## Prompt 1
Repeat the rows below word for word, starting at the line that contains "You are a computer-use agent." and ending at the line that contains "Instruction: Click the MACD value label".

## Excerpt to read
5-year Breakeven Inflation Rate.
I am sure that we all wake up every day and go straight to the computer to look for the daily 5-year Breakeven Inflation Rate. I know I do. (sarcasm emoji here).
I am on the Stock Market Nerd emailing list. I usually scan the weekly reports and next-to-the-bottom I read this:
5-year breakeven inflation is rapidly plummeting towards 2%.
Google-time! Good or bad? And what the heck is it?
" What is a 5 Year breakeven inflation rate?
“The 5 Year TIPS/Treasury Breakeven Rate is calculated as the difference between the 5 year treasury rate and the 5 year treasury inflation-indexed security rate. Market participants use this value as what they believe the expected inflation should be in the next 5 years, on average.”

## Input data
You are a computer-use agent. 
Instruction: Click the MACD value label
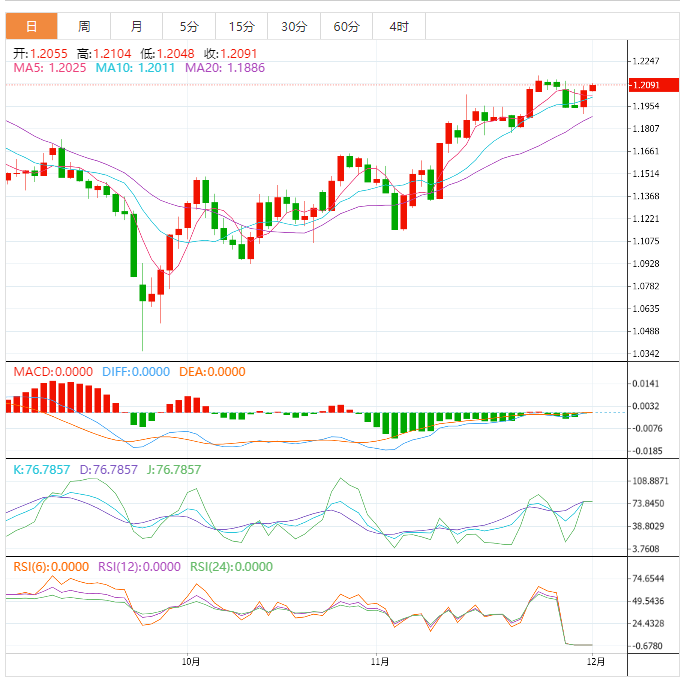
...
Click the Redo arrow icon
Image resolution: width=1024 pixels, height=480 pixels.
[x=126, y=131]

## Prompt 2
According to the post on the 5-year breakeven inflation rate, how is the 5 Year TIPS/Treasury Breakeven Rate calculated?

## Answer 1
You are a computer-use agent. 
Instruction: Click the MACD value label

## Answer 2
It is the difference between the 5 year treasury rate and the 5 year treasury inflation-indexed security rate.